**ACTION ITEM:** Repeat exactly, and only, the lines of the entries below from the one with "Task: Click the checkmark" through the one with "This screenshot has width=278, height=605.", both ends included.

**THE RECORDS:**

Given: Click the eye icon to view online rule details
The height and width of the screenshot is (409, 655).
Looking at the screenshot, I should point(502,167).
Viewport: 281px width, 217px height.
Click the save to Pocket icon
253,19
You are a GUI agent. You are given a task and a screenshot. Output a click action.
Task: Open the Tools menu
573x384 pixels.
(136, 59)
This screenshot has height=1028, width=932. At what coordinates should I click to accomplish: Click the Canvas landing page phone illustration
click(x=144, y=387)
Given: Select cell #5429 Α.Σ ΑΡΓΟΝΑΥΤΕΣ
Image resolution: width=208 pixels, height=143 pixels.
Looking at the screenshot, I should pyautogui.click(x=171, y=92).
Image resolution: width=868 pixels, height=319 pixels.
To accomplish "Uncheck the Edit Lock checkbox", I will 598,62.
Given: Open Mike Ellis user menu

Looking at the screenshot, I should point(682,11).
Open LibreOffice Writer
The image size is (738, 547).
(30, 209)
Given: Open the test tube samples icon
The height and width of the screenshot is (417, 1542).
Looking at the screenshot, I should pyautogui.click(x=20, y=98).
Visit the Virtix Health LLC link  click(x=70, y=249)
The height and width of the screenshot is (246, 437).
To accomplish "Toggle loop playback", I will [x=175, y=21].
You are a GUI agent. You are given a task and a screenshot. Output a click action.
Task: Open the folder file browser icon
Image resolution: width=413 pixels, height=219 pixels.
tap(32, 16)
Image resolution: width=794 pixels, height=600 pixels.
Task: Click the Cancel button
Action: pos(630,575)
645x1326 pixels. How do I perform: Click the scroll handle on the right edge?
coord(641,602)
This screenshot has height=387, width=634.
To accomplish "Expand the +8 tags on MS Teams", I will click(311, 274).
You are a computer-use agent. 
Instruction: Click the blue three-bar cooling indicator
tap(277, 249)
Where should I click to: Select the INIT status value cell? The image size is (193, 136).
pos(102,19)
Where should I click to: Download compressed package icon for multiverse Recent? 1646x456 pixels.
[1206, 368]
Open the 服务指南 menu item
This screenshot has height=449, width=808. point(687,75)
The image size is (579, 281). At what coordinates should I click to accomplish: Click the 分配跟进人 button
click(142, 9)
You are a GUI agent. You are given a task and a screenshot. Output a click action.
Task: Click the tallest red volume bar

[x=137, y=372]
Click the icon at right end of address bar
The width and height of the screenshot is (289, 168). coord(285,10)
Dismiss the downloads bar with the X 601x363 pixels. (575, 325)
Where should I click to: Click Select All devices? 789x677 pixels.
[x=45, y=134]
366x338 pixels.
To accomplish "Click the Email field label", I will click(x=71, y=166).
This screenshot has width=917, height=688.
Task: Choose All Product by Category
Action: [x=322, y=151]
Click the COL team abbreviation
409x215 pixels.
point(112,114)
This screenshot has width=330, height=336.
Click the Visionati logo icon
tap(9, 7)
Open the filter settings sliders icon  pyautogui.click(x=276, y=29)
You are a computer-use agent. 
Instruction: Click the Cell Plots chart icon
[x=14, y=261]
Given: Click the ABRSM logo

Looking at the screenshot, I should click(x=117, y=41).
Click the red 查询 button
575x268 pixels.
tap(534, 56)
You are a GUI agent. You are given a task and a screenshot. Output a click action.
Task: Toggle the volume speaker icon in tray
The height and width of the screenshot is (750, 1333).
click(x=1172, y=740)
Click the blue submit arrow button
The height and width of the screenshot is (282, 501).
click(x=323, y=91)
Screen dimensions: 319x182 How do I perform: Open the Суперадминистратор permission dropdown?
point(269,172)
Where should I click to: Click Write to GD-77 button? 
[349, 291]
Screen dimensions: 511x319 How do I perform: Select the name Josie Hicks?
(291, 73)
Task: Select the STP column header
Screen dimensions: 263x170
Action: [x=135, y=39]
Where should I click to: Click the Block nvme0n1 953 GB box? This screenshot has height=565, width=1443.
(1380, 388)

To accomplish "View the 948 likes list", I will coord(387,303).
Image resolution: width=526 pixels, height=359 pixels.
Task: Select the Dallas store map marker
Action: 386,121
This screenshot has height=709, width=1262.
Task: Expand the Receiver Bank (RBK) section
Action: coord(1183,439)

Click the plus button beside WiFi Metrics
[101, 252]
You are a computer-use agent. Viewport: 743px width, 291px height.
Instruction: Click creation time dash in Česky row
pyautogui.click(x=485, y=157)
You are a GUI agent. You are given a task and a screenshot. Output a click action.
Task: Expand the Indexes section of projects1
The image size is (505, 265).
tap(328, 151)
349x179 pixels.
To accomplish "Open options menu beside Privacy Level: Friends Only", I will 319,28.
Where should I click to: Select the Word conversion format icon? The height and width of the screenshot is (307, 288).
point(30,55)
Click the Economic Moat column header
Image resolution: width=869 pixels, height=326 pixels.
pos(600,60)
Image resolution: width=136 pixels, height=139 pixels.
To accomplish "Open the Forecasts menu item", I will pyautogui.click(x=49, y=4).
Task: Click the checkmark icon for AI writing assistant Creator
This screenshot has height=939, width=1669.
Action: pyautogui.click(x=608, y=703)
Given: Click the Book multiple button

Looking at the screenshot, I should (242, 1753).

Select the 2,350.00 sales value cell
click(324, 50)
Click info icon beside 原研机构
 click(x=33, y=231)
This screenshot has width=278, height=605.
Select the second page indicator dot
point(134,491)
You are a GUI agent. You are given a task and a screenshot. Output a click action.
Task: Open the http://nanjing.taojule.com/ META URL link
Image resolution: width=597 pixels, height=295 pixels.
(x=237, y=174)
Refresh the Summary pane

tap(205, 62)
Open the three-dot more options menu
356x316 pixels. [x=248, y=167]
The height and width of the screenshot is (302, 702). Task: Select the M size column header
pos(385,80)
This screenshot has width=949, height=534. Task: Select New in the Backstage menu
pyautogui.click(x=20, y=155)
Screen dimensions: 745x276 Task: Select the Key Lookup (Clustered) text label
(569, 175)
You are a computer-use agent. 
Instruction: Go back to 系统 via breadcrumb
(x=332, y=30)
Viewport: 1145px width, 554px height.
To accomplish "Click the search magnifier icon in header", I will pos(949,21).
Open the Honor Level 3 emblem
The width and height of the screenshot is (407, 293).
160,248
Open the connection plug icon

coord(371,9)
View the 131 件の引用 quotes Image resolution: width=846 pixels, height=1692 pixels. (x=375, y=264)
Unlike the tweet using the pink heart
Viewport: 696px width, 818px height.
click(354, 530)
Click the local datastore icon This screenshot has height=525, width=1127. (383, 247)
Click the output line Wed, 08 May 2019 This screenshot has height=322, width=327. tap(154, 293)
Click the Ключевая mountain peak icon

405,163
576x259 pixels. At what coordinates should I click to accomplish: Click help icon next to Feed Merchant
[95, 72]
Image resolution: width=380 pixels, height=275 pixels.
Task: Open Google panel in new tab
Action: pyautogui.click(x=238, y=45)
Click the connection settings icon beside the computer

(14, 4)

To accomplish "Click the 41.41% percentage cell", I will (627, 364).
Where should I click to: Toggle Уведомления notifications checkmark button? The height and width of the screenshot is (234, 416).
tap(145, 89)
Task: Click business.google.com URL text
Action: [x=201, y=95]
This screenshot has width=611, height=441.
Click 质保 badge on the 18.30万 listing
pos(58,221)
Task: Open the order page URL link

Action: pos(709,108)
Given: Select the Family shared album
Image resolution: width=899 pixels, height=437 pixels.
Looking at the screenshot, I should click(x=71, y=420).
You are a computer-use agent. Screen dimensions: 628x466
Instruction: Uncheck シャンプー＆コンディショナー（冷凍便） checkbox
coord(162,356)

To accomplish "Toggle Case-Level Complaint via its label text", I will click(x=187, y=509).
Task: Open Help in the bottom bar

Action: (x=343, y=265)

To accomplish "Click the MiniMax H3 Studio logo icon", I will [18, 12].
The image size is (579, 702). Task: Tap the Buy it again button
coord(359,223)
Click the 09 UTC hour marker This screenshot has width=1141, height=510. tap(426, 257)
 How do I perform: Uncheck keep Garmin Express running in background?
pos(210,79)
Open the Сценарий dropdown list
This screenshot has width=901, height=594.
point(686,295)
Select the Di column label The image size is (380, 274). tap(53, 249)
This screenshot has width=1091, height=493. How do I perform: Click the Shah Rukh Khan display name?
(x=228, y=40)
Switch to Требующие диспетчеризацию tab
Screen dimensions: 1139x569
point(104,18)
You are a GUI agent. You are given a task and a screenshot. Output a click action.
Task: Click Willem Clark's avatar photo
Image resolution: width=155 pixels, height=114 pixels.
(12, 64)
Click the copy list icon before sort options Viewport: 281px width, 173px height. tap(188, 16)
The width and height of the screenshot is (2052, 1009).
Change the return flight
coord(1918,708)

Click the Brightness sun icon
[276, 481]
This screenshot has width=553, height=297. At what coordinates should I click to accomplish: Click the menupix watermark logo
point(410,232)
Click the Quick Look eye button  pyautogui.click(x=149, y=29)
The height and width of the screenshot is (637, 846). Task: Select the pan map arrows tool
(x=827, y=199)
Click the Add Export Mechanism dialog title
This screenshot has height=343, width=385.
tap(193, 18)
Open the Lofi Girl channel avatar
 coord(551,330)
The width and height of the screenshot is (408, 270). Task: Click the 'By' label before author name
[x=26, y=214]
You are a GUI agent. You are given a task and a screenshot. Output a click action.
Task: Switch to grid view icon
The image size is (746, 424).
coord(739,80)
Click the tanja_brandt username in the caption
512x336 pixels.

**SOLUTION TO THIS EXERCISE:**
Task: Click the checkmark icon for AI writing assistant Creator
This screenshot has height=939, width=1669.
Action: pyautogui.click(x=608, y=703)
Given: Click the Book multiple button

Looking at the screenshot, I should (242, 1753).

Select the 2,350.00 sales value cell
click(324, 50)
Click info icon beside 原研机构
 click(x=33, y=231)
This screenshot has width=278, height=605.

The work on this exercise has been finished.